MENU is privately owned and is neither operated by, nor affiliated with, any government agency.

Recreational Licenses in Virginia

The commonwealth of Virginia is home to a multitude of environments that are ideal for hunting and fishing. With the Appalachian Mountains to the west, the waters of the Atlantic Ocean and the river valleys in between, Virginia is a popular destination for recreational hunters and anglers.

Due to this popularity, Virginia institutes strict licensing laws to prevent over hunting and harvesting as well as fund conservation efforts. Failure to abide by these licensing laws is punishable by severe fines or even jail time. Individual licenses are needed to hunt, trap, fish in freshwater and fish in saltwater. Additional permits and tags also may be required for animals and hunting or fishing areas.

The state administers recreational licenses through the Department of Game and Inland Fisheries (DGIF). Prospective hunters and anglers can apply for and purchase these licenses at any of the hundreds of licensing agents located throughout the state. Alternatively, licenses can be purchased online and printed out.

Virginia Hunting Licenses

Hunting licenses are required for any hunter older than 16 years of age. Hunters aged 12 to 15 years of age must obtain a junior hunting license, but hunters younger than 12 years old do not require one. Licenses are available to residents of Virginia, legal voters in Virginia, military service members stationed in Virginia, unnaturalized persons who own real estate in Virginia and have lived there for no less than five years and students enrolled in recognized Virginia schools. Equivalent non-resident hunting licenses exist but are more expensive.

Hunters do not need a hunting license if they are:

  • Hunting on their private property or are a spouse, child, grandchild or parent of the landowner.
  • Older than 65 years of age and hunting on private property in the city or county of their residence.
  • Hunting on privately owned land and are tenants with written permission from the owner.
  • An American Indian who is residing on reservation land in Virginia and is registered with a tribe.
  • Stockholders owning at least 50 percent of a domestic corporation in Virginia hunting on property owned by said corporation.

A hunting license from the state of Virginia allows a hunter to hunt small game.
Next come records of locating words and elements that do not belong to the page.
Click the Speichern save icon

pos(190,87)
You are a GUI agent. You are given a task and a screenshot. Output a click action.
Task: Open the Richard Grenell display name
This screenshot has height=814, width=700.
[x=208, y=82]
However, the following additional licenses, permits and stamps are required should any hunter want to hunt the animal or hunt in the area covered under the jurisdiction of these add-ons.

  • Deer/Turkey License: An additional license is required to hunt deer and turkey. Bag limits apply enforced via a tag system.
  • Bear License: Functions like a Deer/Turkey license with a similar tag system.
  • Archery License: Required to use a bow and restricted to designated archery seasons.
  • Muzzleloader License: Functions like an archery license, applies to primitive weapons such as flintlock rifles. Restricted to a defined season.
  • Bonus Deer Permit: Allows for the bagging of deer more than the tag limit put forth by the Deer/Turkey license. Restricted by daily bag limits as well as location prohibitions.
  • National Forest, Virginia State Forest, Public Access Lands for Sportsmen Use Permit: Individual permits are required to access and hunt on these lands.
  • Federal Migratory Duck Stamp: The federal government requires all hunters in the United States who wish to bag migratory waterfowl to buy this stamp.
  • Virginia Migratory Waterfowl Conservation Stamp: Required by the state to hunt migratory water fowl.

Any hunters in Virginia, licensed or exempt, must enroll in the Harvest Information Program (HIP) if they plan on hunting any migratory game bird in the state including doves, waterfowl, rails, woodcock, snipe, coots, gallinules or moorhens. This enrollment is in addition to any licenses, fees or stamps. This system keeps track of game birds harvested so that accurate population estimates can be made for conservation efforts.

Trapping Licenses in Virginia

A license is required to trap animals in the state of Virginia. Additionally, cities or counties may also require a separate trapping license to trap on their grounds. Exemptions and restrictions are similar to those applied to hunting licenses. However, trappers under the age of 16 are also exempt from the license if accompanied by a licensed trapper who is 18 years or older.

Virginia Fishing Licenses

Any angler 16 years or older must obtain a fishing license to fish in the state of Virginia. Resident requirements are identical to those of the hunting license. Exemptions for the fishing license are also identical with guests who are fishing in private ponds, residents who are over the age of 65 fishing in salt water and legally blind persons.

Equivalent non-resident licenses are also available at greater cost.

The DGIF requires separate licenses to fish in salt and fresh water, but also offer combination licenses at higher prices. The DGIF also sells a tidal boat license which entitles the owner of the vessel and any onboard guests to fish in salt and fresh water.

Some add-on licenses and permits may be required in addition to the fishing license and include:

  • Trout Fishing License: Required to fish in designated trout stocked waters.
  • Daily Permits: Some areas require a daily permit for access. These areas include Clinch Mountain, Crooked Creek and Douthat State Park Fee Fishing Areas.
  • Nation Forest and Virginia State Forest Use Permits: Both require individual permits to access and fish on the grounds.
  • County Dip Net Permit: Required to take shad, herring and mullet via dip net.